Nohair Mohamed, Zakarya Driss
Department of Chemistry, Faculty of Sciences and Techniques, UFR of Applied Chemistry, B.P. 146, 20450 Mohammadia, Morocco.
J Mol Model. 2003 Dec;9(6):365-71. doi: 10.1007/s00894-003-0137-x. Epub 2003 Aug 23.
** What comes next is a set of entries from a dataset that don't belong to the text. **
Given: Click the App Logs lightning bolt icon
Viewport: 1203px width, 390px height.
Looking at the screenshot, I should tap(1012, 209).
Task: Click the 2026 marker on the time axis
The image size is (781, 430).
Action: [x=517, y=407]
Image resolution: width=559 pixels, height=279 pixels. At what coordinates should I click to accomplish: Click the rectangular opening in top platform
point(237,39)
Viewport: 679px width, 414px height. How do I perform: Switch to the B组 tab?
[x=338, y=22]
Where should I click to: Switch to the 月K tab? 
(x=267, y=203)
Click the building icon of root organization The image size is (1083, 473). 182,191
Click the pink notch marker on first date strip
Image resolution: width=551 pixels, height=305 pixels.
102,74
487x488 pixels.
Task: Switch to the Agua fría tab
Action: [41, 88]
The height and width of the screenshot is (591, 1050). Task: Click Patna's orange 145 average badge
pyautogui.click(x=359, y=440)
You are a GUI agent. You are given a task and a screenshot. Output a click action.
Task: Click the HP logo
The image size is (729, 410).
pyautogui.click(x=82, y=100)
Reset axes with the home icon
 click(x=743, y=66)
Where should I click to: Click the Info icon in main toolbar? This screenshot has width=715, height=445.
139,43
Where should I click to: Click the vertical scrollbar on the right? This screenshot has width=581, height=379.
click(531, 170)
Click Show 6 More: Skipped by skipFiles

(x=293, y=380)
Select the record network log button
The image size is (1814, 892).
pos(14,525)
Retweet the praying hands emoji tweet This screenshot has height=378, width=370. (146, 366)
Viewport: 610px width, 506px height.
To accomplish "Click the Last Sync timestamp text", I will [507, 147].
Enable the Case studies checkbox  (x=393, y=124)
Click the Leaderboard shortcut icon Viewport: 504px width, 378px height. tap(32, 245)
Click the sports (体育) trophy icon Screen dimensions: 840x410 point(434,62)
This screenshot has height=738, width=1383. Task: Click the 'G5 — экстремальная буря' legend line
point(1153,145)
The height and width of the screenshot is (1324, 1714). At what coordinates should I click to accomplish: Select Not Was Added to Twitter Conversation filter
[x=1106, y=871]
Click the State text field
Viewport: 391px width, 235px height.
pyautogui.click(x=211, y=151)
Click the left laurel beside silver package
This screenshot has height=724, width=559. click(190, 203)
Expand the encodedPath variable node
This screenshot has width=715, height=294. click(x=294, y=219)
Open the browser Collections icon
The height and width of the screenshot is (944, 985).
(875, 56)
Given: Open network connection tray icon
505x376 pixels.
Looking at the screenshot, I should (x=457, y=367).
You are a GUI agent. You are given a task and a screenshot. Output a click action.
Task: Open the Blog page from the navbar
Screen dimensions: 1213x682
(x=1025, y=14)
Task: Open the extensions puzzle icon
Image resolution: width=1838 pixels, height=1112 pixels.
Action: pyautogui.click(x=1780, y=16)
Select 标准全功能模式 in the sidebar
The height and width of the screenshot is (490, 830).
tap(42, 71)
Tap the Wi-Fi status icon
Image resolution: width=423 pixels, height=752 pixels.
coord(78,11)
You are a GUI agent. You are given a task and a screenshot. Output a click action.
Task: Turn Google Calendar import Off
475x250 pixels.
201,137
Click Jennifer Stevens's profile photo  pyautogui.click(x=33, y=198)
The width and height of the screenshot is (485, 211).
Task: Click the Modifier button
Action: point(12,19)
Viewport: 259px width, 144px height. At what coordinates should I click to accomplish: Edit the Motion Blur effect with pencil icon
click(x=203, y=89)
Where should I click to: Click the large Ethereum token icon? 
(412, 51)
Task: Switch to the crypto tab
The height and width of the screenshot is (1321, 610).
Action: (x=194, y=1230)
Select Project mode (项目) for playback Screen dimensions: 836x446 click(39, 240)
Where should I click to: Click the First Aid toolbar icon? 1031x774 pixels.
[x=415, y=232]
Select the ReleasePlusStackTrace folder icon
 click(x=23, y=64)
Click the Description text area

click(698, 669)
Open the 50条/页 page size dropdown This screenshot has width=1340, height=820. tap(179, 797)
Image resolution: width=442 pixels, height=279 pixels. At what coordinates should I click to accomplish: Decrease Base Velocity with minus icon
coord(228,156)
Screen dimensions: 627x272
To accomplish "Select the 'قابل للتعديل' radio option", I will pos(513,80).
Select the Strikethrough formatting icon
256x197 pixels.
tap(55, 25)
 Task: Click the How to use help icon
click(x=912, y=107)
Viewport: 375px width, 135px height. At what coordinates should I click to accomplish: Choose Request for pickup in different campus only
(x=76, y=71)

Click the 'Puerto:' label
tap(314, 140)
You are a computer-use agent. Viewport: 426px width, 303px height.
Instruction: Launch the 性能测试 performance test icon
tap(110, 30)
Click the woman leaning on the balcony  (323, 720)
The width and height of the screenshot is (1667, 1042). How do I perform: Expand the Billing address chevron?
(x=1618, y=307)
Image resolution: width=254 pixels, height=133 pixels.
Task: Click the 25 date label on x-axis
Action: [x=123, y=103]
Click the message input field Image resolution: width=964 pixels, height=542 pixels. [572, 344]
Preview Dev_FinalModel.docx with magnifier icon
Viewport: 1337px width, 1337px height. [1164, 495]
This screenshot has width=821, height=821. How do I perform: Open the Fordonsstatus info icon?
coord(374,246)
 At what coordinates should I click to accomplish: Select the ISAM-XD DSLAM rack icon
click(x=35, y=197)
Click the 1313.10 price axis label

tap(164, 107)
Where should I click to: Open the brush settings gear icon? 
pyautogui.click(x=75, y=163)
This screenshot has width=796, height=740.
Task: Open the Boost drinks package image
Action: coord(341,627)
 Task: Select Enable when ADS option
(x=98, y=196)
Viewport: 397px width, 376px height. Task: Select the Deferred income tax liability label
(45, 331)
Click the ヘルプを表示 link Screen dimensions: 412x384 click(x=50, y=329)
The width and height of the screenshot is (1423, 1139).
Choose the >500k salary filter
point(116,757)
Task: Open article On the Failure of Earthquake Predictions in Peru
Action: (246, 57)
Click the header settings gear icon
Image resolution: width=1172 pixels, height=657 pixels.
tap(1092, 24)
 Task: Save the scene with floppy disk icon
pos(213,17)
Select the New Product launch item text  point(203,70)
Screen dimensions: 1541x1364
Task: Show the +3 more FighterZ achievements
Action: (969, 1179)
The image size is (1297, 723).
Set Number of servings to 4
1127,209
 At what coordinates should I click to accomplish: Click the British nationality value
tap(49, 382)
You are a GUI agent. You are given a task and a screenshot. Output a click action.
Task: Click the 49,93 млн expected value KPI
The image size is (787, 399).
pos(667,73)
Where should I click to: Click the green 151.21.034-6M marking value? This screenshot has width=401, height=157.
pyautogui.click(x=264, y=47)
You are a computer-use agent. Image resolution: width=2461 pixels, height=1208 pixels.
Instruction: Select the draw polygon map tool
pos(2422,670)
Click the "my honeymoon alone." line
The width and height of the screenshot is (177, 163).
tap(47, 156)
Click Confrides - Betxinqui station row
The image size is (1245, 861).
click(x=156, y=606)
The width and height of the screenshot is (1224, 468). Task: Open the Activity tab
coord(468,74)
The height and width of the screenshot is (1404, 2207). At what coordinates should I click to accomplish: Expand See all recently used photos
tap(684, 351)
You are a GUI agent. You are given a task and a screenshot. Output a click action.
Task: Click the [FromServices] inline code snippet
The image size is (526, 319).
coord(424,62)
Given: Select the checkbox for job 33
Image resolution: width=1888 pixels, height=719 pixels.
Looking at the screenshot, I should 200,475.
Structure-water solubility modeling of aliphatic alcohols was performed using the multifunctional autocorrelation method. The molecule is represented by using a set of parameters describing global molecules, and others that take the structural environment of the edge O-C into account. Multiple linear regression (MLR) and multilayer feed-forward artificial neural network architectures are utilized to construct linear and nonlinear QSPR models, respectively. The optimal QSPR model was developed based on a 4-4-1 neural network architecture. The efficiency of the approach is demonstrated through the predictive ability of the ANN and MLR models by the leave-20%-out (L20%O) cross-validation method, demonstrating that the neural model is more reliable than that obtained using MLR. The root mean square errors in the solubility prediction (ln SOL) for the calibration and predictive models were 0.13 and 0.18 respectively. On the other hand, we tested four activation functions: the hyperbolic tangent, sigmoid function or Gaussian functions for the hidden layer and a linear, sigmoid, hyperbolic tangent or Gaussian function for the output layer. The influence and the contribution of each type of descriptor in the model is examined. After omission of a set of descriptors, we calculate the error for the solubility and classify them into discrete categories. The standard error and the percentage of the prediction in the precision interval considered have been estimated. The results imply that the solubility of aliphatic alcohols is dominated by the shape and branching of the molecule. The hydrogen-bonding interactions caused by the C-OH group seem to be a less important factor influencing the solubility. The model was compared with other models; especially that using weighted path numbers, which is considered to be the most accurate QSPR model for predicting the water solubility of aliphatic alcohols.
采用多功能自相关方法对脂肪醇进行结构-水溶性建模。通过使用一组描述全局分子的参数以及考虑边缘O-C结构环境的其他参数来表示分子。分别利用多元线性回归(MLR)和多层前馈人工神经网络架构构建线性和非线性QSPR模型。基于4-4-1神经网络架构开发了最优QSPR模型。通过留20%法(L20%O)交叉验证方法,利用人工神经网络(ANN)和MLR模型的预测能力证明了该方法的有效性,表明神经模型比使用MLR得到的模型更可靠。校准模型和预测模型在溶解度预测(ln SOL)方面的均方根误差分别为0.13和0.18。另一方面,我们测试了四种激活函数:隐藏层使用双曲正切、Sigmoid函数或高斯函数,输出层使用线性、Sigmoid、双曲正切或高斯函数。研究了模型中每种描述符的影响和贡献。在省略一组描述符后,我们计算溶解度误差并将其分类为离散类别。估计了标准误差和在考虑的精度区间内预测的百分比。结果表明,脂肪醇的溶解度主要由分子的形状和支化决定。由C-OH基团引起的氢键相互作用似乎是影响溶解度的较不重要因素。将该模型与其他模型进行了比较;特别是与使用加权路径数的模型进行了比较,该模型被认为是预测脂肪醇水溶性最准确的QSPR模型。